Havia um projeto para pôr Suleiman no poder, quando Mubarak começou a ser questionado. Suleiman era o cabeça da segurança, detestado pelos ativistas egípcios e apoiado pelos EUA e por Israel. Suleiman sempre foi o homem deles no Egito, para lidar com os problemas de Gaza. E disparamos telegramas e telegramas, mostrando embaixadores dos EUA que diziam que Suleiman era o encarregado da repressão contra vários grupos no Egipto e que Mubarak sempre o acobertou e autorizou, inclusive os métodos de tortura. Outros telegramas mostraram que Suleiman supervisionara pessoalmente a tortura de um ou dois canadenses que haviam sido entregues pelos EUA ao Egito para interrogatório. Essas revelações impediram que os EUA apoiassem Suleiman diretamente e publicamente.
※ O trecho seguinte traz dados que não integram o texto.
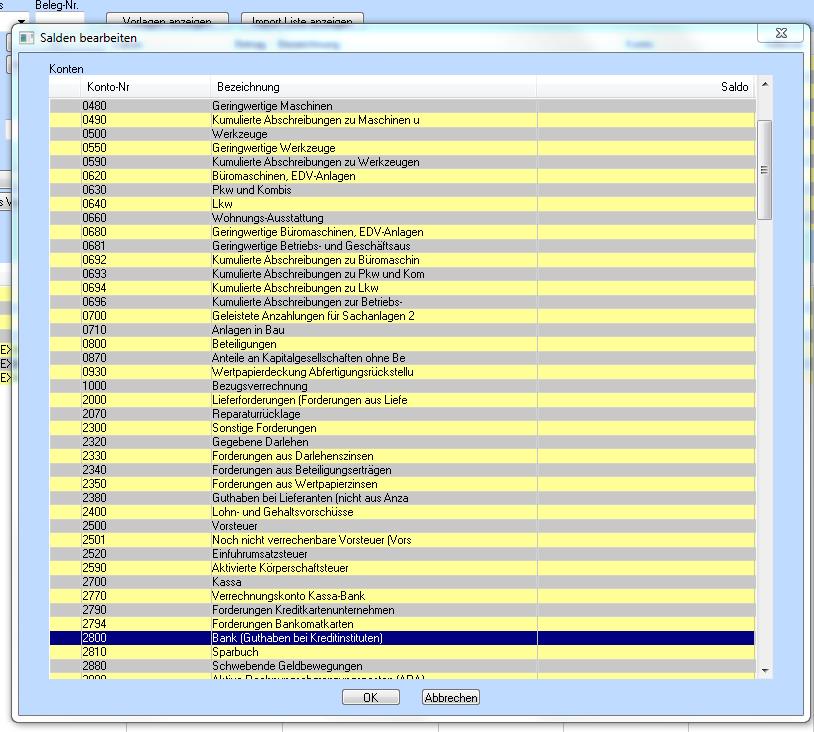The height and width of the screenshot is (732, 814).
Task: Click the vertical scrollbar thumb
Action: (765, 170)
(Fim da primeira parte da entrevista. Prossegue na próxima atualização semanal )

17/4/2011

Fonte: Publicado no jornal indiano The Hindu, traduzido pelo coletivo da Vila Vudu e disponível em redecastorphoto.blogspot.com

Publicado também em Esquerda.net

Nota de tradução
1) O chamado “escândalo Bofors” foi divulgado na Índia nos anos 80. O então primeiro-ministro Rajiv Gandhi e vários políticos foram acusados de receber dinheiro da empresa Bofors AB. Foi o maior escândalo de corrupção que a Índia jamais conhecera até então, e levou diretamente à derrota do partido de Gandhi, o Congresso Nacional Indiano, nas eleições gerais de novembro de 1989.